Da die Beiden aber doch eine sehr lange Strecke voneinander entfernt lebten, hat Julian ihr ein Flugticket geschickt, weil er nicht wollte, daß sie sich auch noch in Unkosten schmeißen müsse.
Steffy freute sich wahnsinnig, denn in 2 Tagen würde sie im Flugzeug nach Rußland sitzen und ihren Julian endlich treffen, der dort einen amerikanischen Konzern leitet.
Der eigentlich sehr lange Flug ging so schnell vorbei, daß sie ihr Glück gar nicht fassen konnte, als sie aus dem Flugzeug stieg und am Terminal schon von einem Fahrer in schniekem Schwarz erwartet wurde.
Eine Limousine hatte Julian ihr geschickt, weil er leider nicht selbst kommen konnte.
Während der Fahrt genoß Steffy den Ausblick auf die schöne Landschaft, die je länger die Fahrt dauerte, immer schäbiger wurde.
Langsam fragte sich Steffy wo denn wohl Julians Firma sein muß ?
Und ob sie nicht bald ankommen würden.
Den Gedanken hatte sie noch gar nicht ausgedacht, als der Wagen mitten im Nirgendwo plötzlich anhielt.
Von vorn kam ein Jeep auf die Limousine zu gefahren und hielt dann neben Steffys Tür.
Zwei Männer stiegen aus, die mehr als nur Furchteinflößend aussahen.

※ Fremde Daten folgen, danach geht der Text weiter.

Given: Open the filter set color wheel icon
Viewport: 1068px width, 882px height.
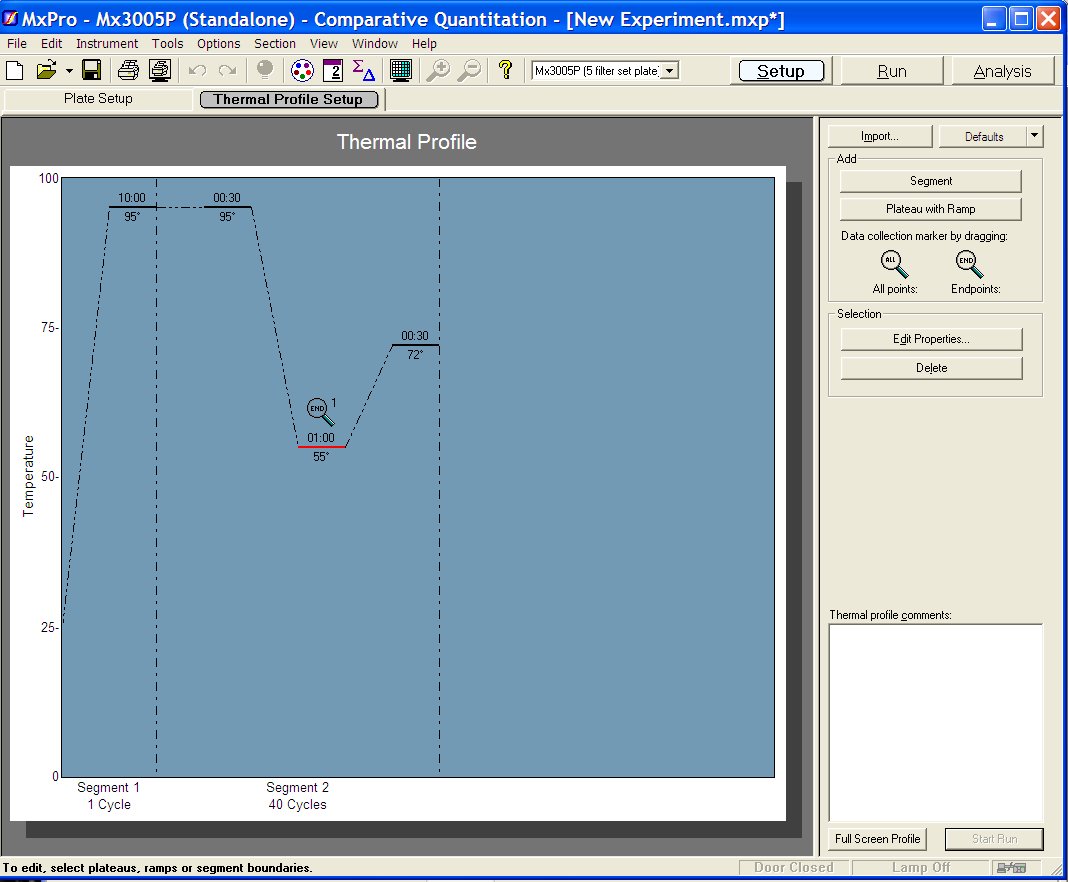Looking at the screenshot, I should 301,70.
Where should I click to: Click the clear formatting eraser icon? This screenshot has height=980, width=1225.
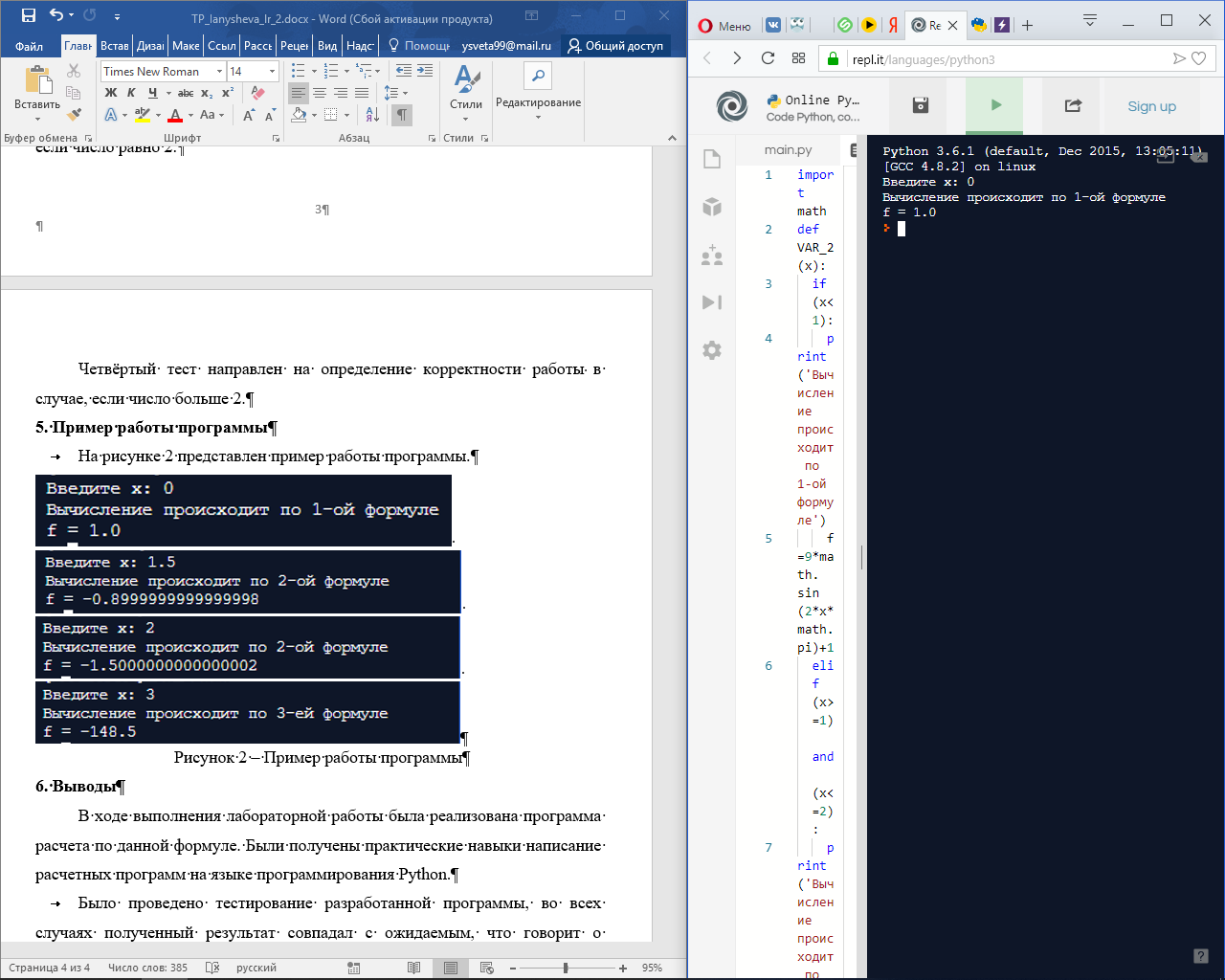pos(257,93)
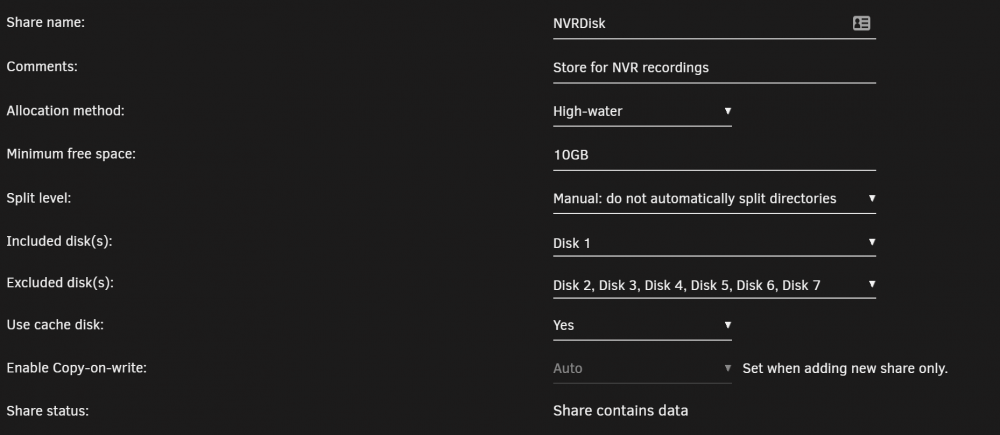Change the Use cache disk Yes dropdown
Viewport: 1000px width, 435px height.
pos(642,325)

Sie rissen die Tür auf und zerrten die Frau aus dem Auto.
Bevor sie auch nur einen Ton sagen konnte, bekam sie einen gewaltigen Faustschlag mitten ins Gesicht und brach sofort ohnmächtig zusammen.

Als Steffy die Augen wieder öffnet befindet sie sich in einem Keller, angekettet an eine Wand, völlig nackt.
Ihr gegenüber steht Julian.
„ Was ist passiert ?“ fragte sie ihn mit zittriger Stimme
Mit russischem Akzent grinste er ihr schmierig entgegen: „ Nichts, was nicht auch passieren sollte.
Jetzt bist du hier und wirst mir sehr viel Geld einbringen.
Die russischen Männer sind ganz scharf auf amerikanische Schlampen und ich habe eine von ihnen bekommen. “

Steffy hat ihre Heimat und ihre Familie nie wieder gesehen, weil sie es wagte einem Fremden in Internet Vertrauen zu schenken.